J’avais réservé mon voyage avant de partir.
Il y a d’autre solutions plus hasardeuses: certains voyageurs ont eu des tickets dernière minute un peu moins cher ou d’autres sont partis par l’armée chilienne ou argentine qui se rend sur leurs bases (arrivé sur la base, les possibilités de déplacement semblent assez restreintes).
Pour les touristes, le principal port de départ est Ushuaia (Argentine). Les autres ports sont Punta Arenas (Chili), Cape Town (Afrique du Sud), Hobart (Australie) et Christchurch (Nouvelle-Zélande). La page des liens présentent quelques agences de voyages proposant des croisières en Antarctique.

On ne peut s’y rendre que depuis Tahiti ou Santiago (Chili).
Une seule compagnie propose des vols: Lan Chile (la compagnie nationale chilienne). Dans chaque direction, ce sont 3 vols par semaine.
Les prix du billet sont élevés. Il faut mieux réserver à l’avance, en particulier, au moment du festival (début février).
Beaucoup de personnes n’y passe que deux ou trois jours. A mon avis, cette île mérite plus de temps. Personnellement, j’y ai passé 10 jours et cela ne fut pas trop court.

Il n’existe plus de route reliant le Panama à la Colombie. Le détroit de Darién est une zone inhospitalière : jungle et passages de trafiquants en tout genre.

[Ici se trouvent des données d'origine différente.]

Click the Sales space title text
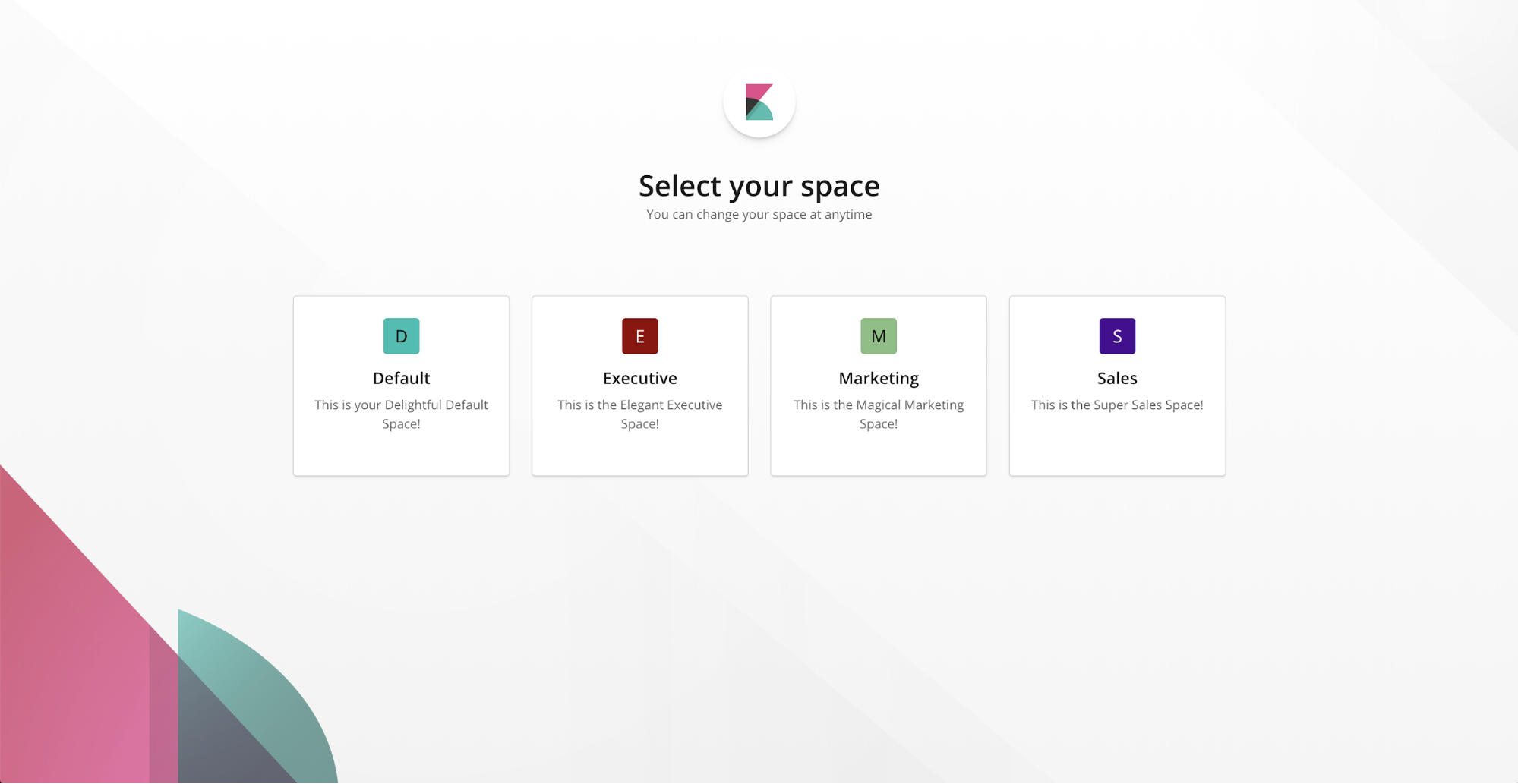Screen dimensions: 1518x784 [x=1116, y=377]
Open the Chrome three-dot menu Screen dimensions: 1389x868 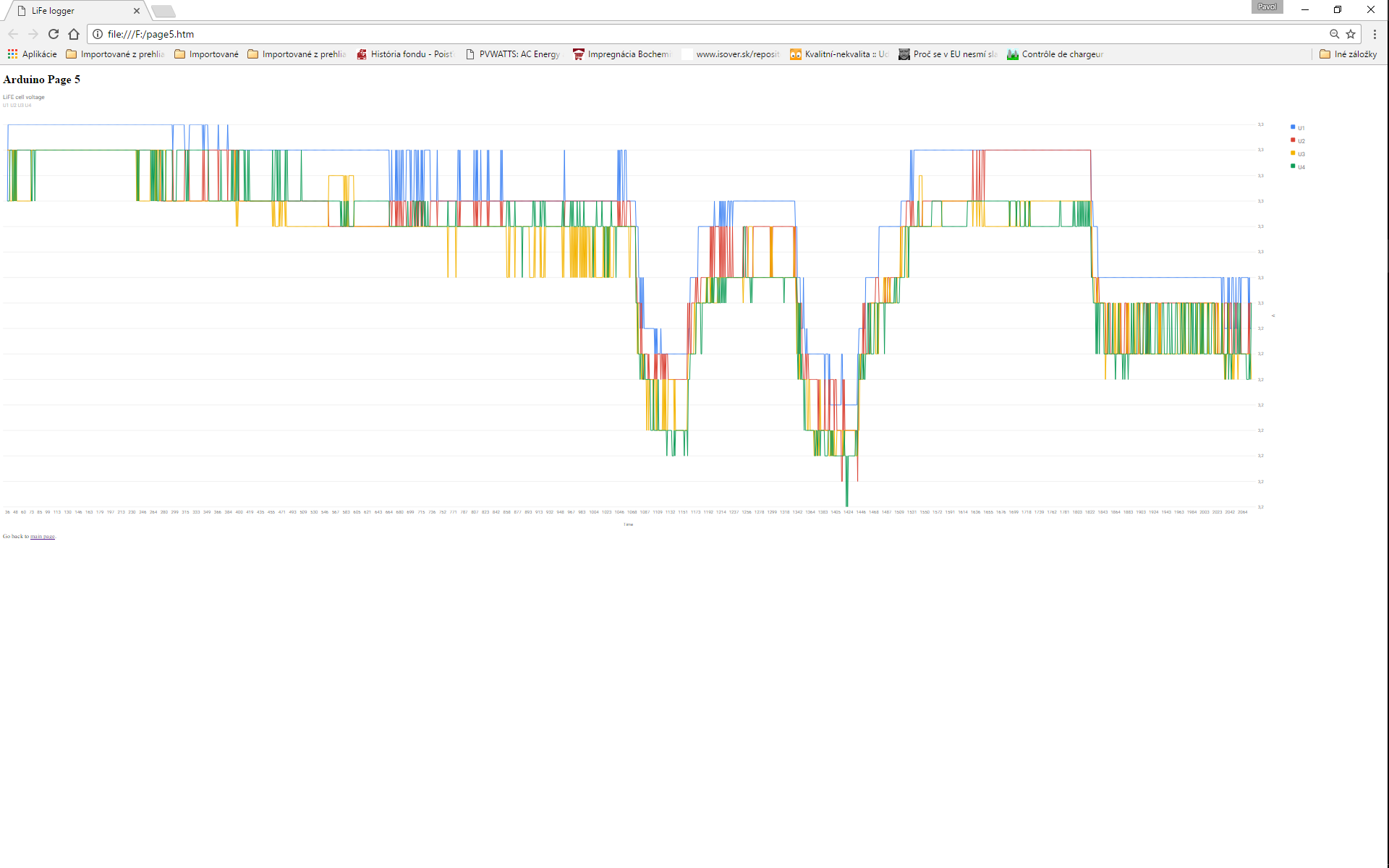coord(1375,34)
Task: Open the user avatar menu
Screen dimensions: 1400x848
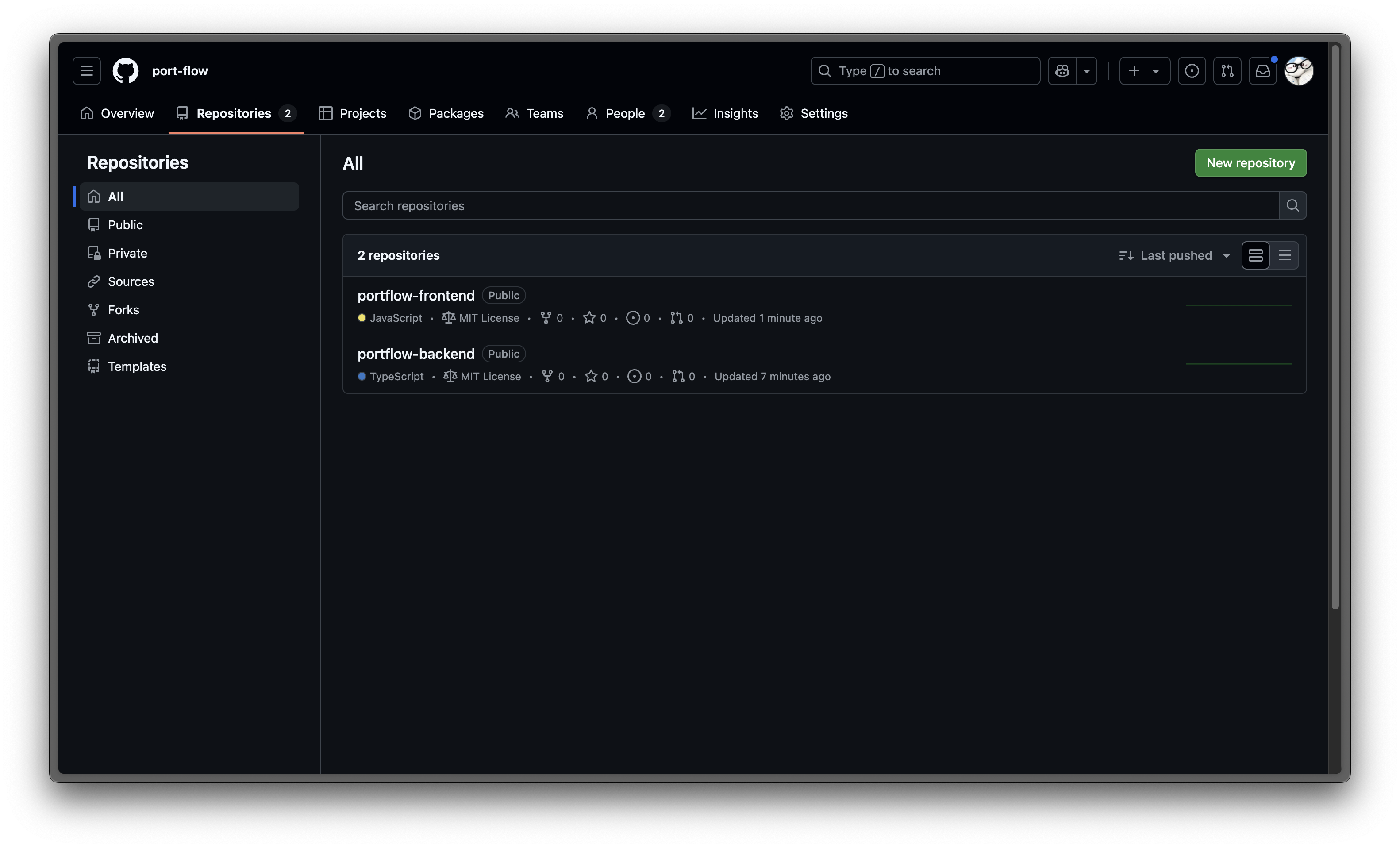Action: (x=1299, y=71)
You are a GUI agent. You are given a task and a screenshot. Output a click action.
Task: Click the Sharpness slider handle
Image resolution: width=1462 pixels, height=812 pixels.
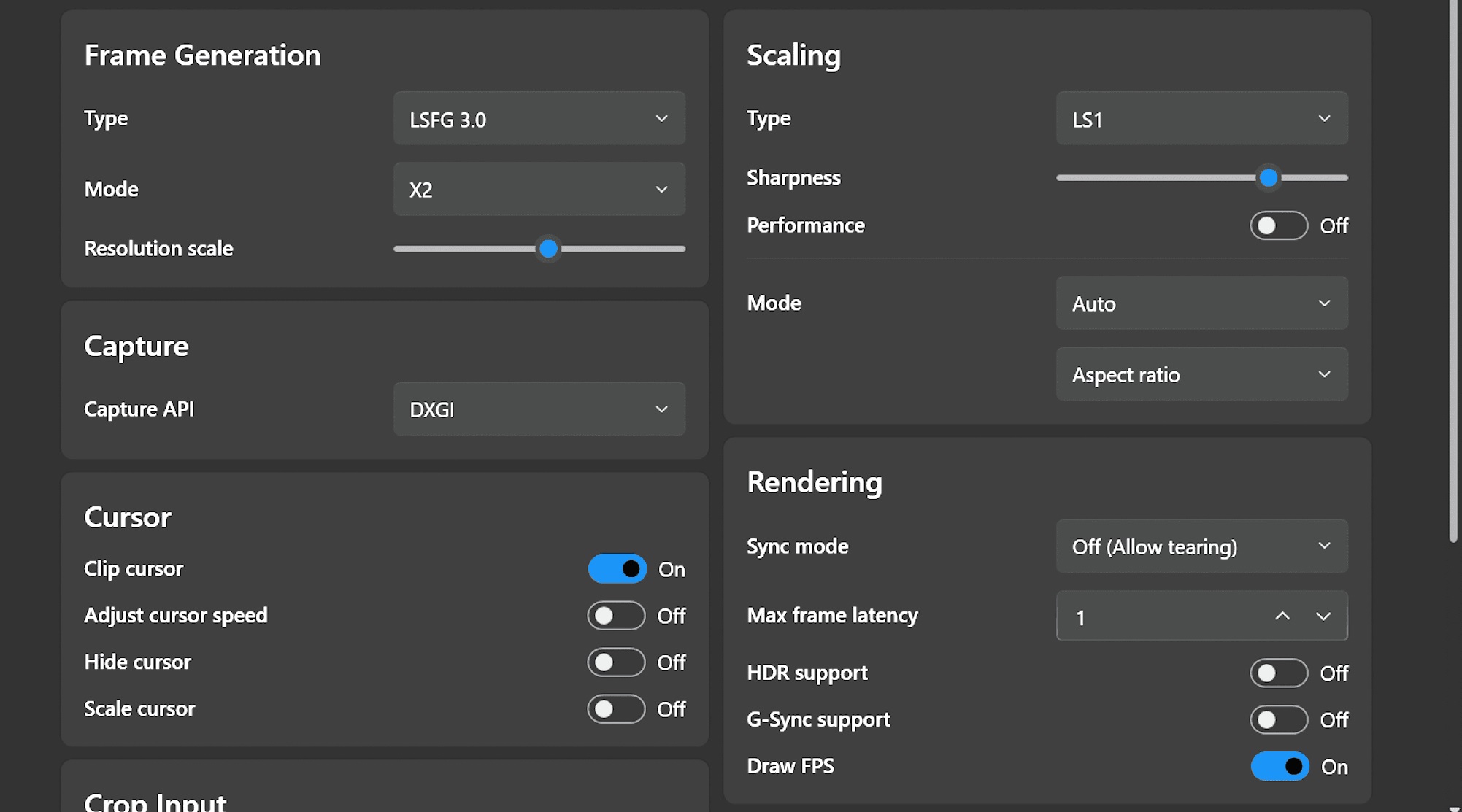(1269, 178)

Toutefois, il est possible de prendre des bateaux pour relier les deux pays.
Personnellement, j’ai pris l’avion et donc je ne pourrais pas donner plus d’informations.
Les guides Central America on a Shoestring & South America on a Shoestring (Lonely Planet) et les Mexico & Central America Handbook & South America Handbook sont de véritables mines d’informations et expliquent les différentes manières de traverser cette frontière.

En Amérique Latine, deux pays permettent un budget économique : la Bolivie et le Guatemala.
Avec les récents problèmes économiques, l’Argentine est devenu nettement plus abordable qu’auparavant.
Néanmoins, si le budget est la principale contrainte d’un voyage, l’Asie et l’Afrique s’avérent nettement moins chers que l’Amérique Latine.

Je vous conseille de vous renseigner au consulat de chaque pays. Mais lors de mes séjours, aucun visa n’était nécessaire.